About this exercise:
Beginning with the first line of the entries below, quote each line until you reach and include the line with "Réseau (1052, 180)".

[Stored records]
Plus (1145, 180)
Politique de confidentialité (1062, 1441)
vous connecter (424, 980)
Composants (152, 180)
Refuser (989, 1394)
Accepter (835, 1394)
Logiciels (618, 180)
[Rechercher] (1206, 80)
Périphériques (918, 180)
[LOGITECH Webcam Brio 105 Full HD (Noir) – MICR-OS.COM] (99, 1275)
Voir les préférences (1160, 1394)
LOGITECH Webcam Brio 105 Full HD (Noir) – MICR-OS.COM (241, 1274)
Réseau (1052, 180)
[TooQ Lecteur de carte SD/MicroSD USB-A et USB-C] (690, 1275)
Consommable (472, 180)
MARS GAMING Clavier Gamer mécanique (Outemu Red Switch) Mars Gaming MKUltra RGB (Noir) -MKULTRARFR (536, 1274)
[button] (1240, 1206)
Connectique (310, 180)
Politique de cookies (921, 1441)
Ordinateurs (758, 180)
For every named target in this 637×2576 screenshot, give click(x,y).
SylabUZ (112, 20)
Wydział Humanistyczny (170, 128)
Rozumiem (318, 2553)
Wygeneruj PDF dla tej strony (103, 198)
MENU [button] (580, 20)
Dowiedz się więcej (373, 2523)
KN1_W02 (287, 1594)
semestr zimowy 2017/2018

Task response:
Plus (1145, 180)
Politique de confidentialité (1062, 1441)
vous connecter (424, 980)
Composants (152, 180)
Refuser (989, 1394)
Accepter (835, 1394)
Logiciels (618, 180)
[Rechercher] (1206, 80)
Périphériques (918, 180)
[LOGITECH Webcam Brio 105 Full HD (Noir) – MICR-OS.COM] (99, 1275)
Voir les préférences (1160, 1394)
LOGITECH Webcam Brio 105 Full HD (Noir) – MICR-OS.COM (241, 1274)
Réseau (1052, 180)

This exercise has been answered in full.